• _EXERCISE_
Go to the line holding "For every named" in the entries below and write out exactly every line down to and including the line holding "Contact (987, 785)".

• _EXCERPTED RECORDS_
◇ ◇ ◇ ◇ ◇

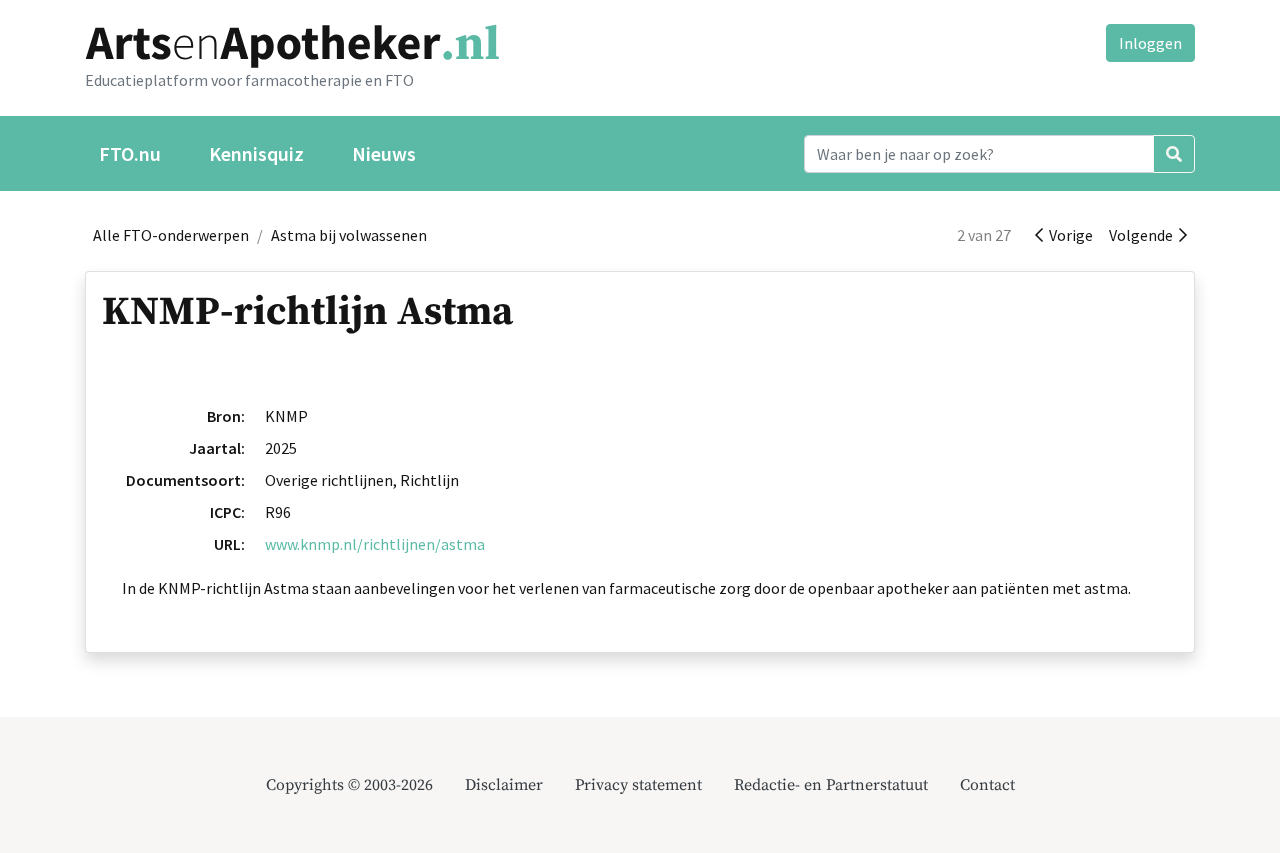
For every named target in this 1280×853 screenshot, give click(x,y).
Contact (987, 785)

◇ ◇ ◇ ◇ ◇

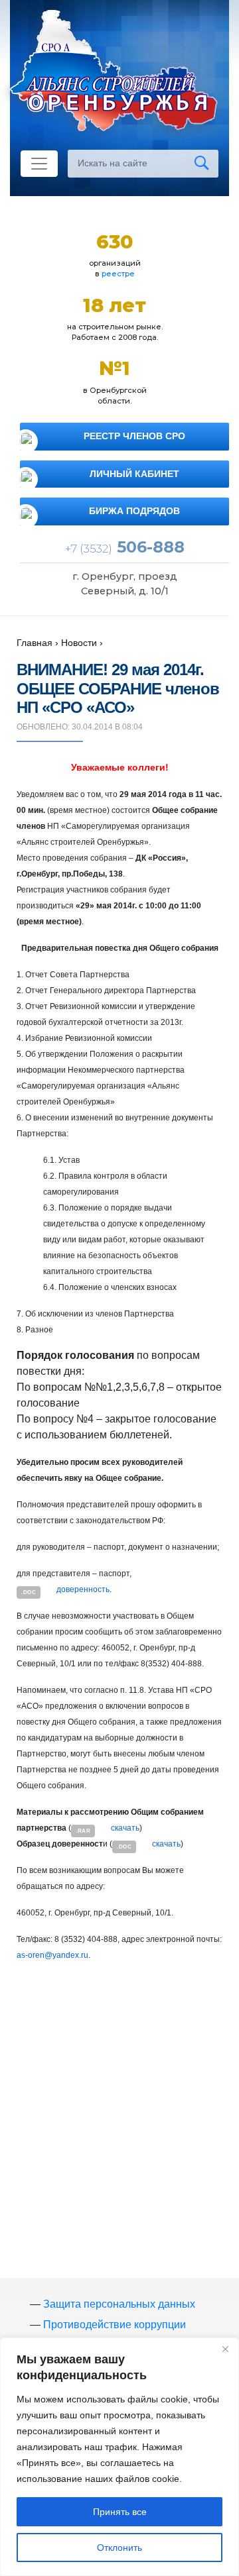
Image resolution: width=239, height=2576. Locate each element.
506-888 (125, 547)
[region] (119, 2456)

◇ ◇ ◇ ◇ ◇

• _ANSWER BELOW_
For every named target in this 1280×853 screenshot, give click(x,y).
Contact (987, 785)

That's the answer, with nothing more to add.